* Aim of the exercise:
All lines holding the word "agent" should be located in the records and copied.

* Material supplied:
'''

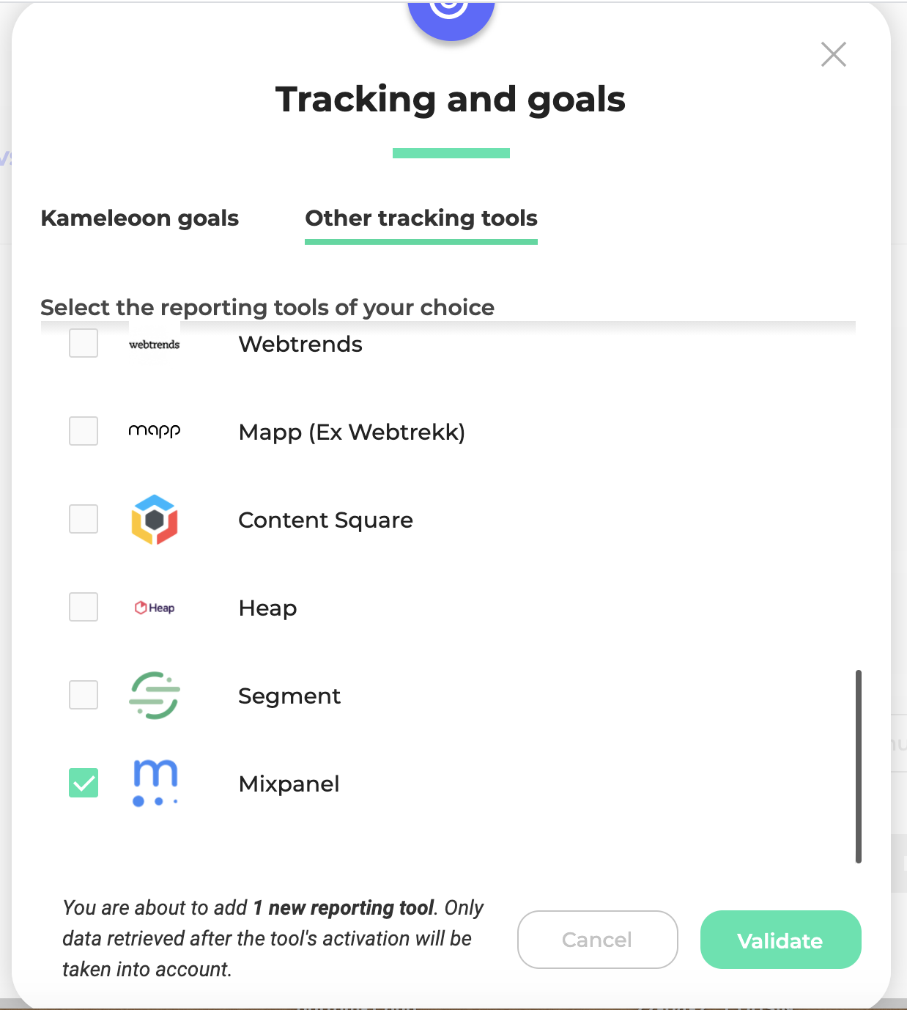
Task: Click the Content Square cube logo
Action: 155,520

'''
'''

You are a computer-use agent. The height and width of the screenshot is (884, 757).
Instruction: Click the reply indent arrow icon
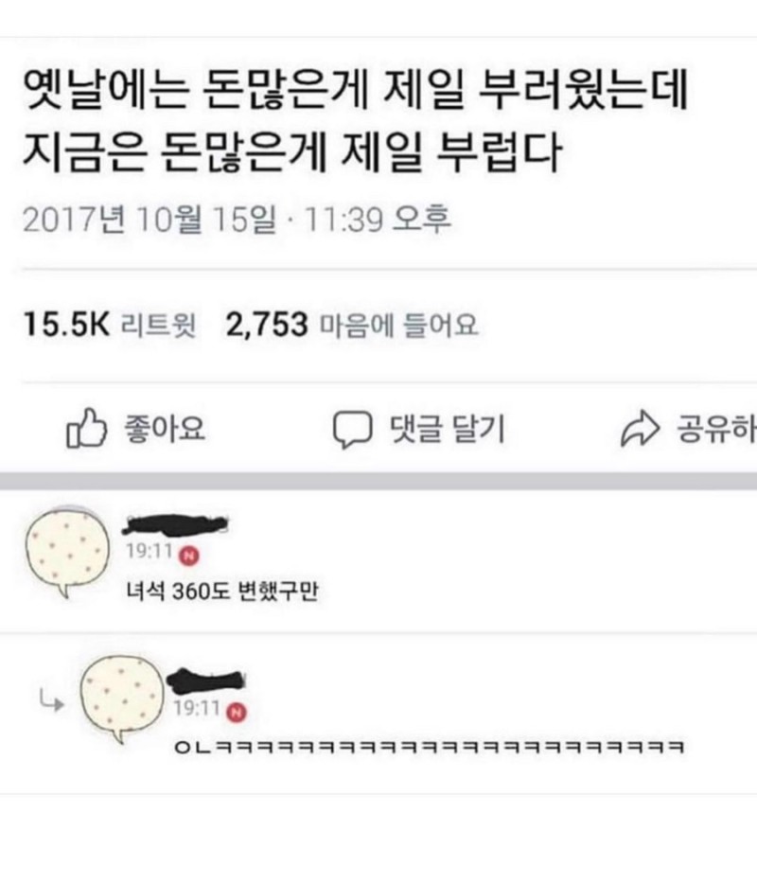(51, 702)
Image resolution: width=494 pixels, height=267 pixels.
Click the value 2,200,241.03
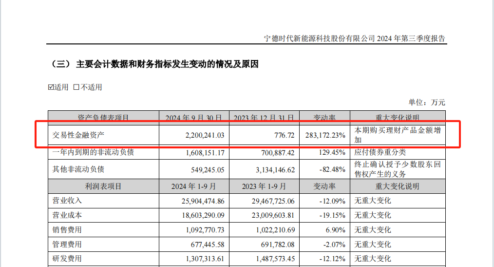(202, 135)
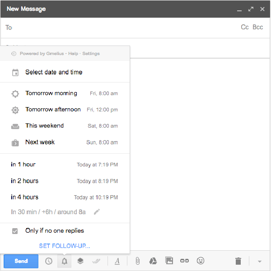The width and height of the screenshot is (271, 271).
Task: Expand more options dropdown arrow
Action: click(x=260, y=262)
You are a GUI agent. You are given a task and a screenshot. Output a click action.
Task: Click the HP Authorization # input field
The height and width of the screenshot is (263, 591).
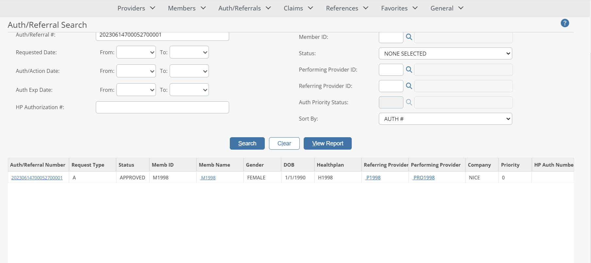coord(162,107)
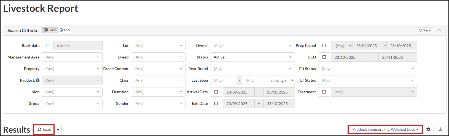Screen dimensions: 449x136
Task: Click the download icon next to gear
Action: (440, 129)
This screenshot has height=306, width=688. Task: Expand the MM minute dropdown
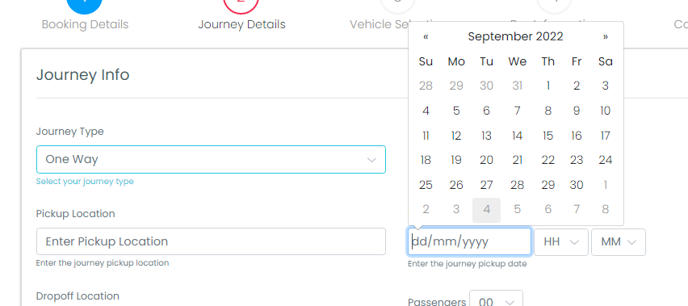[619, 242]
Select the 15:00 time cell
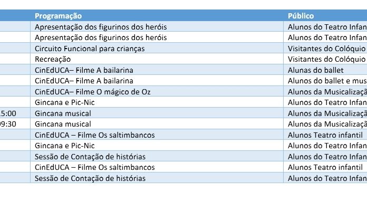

'''
'''

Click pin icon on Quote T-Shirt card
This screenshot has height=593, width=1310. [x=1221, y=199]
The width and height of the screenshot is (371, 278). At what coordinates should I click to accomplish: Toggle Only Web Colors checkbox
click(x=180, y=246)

'''

* Solution to the exercise:
You are a computer-use agent. The height and width of the screenshot is (884, 757).
You are a GUI agent. You are given a task and a screenshot. Output a click action.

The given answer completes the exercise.